Start of Block

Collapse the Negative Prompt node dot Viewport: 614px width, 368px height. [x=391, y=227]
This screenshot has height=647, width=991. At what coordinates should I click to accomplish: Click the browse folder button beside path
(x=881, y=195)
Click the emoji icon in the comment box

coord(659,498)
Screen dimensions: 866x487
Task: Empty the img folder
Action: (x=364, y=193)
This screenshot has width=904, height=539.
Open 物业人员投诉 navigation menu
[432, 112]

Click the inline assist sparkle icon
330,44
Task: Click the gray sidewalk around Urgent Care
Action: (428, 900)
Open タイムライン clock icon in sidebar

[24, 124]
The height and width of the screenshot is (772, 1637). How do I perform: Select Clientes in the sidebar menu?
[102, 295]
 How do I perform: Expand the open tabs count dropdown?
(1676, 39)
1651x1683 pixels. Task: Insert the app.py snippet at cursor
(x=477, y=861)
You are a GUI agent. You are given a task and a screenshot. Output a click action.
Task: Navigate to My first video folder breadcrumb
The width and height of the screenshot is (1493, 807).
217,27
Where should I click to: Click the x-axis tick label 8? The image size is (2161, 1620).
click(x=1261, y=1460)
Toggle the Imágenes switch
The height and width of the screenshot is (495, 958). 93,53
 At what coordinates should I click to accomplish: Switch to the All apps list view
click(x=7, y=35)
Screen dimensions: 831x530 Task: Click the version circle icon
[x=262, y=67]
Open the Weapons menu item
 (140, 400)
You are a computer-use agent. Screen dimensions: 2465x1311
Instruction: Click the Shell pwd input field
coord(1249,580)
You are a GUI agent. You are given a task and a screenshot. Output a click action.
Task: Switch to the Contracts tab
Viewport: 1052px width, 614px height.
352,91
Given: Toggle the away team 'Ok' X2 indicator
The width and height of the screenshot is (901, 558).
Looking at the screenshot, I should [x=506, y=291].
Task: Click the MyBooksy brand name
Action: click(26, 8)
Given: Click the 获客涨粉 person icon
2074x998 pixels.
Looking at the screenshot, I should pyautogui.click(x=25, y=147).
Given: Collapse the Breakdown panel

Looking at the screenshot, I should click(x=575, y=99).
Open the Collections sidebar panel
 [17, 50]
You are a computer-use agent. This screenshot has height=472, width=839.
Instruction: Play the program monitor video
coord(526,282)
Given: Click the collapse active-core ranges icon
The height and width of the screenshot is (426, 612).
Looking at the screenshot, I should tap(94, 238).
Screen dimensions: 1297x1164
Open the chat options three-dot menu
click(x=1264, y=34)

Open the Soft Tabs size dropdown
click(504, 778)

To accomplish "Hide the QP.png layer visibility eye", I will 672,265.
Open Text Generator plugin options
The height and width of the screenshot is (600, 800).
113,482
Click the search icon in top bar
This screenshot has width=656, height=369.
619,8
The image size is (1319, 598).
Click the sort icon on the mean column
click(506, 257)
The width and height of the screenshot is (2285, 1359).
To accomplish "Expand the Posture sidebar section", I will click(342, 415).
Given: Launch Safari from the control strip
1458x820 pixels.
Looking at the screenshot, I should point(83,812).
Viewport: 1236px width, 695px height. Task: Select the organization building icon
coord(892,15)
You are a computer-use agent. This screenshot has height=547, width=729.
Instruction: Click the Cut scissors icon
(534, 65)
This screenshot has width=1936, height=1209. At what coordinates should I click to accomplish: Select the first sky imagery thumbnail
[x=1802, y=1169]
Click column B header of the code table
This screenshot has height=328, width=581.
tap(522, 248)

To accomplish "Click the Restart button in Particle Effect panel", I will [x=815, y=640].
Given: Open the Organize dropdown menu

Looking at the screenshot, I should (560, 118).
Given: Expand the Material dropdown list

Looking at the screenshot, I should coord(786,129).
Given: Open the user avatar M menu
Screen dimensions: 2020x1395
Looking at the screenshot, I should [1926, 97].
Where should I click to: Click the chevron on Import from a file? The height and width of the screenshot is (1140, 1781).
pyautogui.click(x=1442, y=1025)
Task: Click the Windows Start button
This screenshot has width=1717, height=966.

End of Block

- **TASK DETAILS**: Once you have located every line with the word "computer" in the material above, list those lines.

- **EXERCISE RESULT**:
You are a computer-use agent. Screen dimensions: 2465x1311
You are a computer-use agent. This screenshot has height=472, width=839.
You are a computer-use agent. This screenshot has height=547, width=729.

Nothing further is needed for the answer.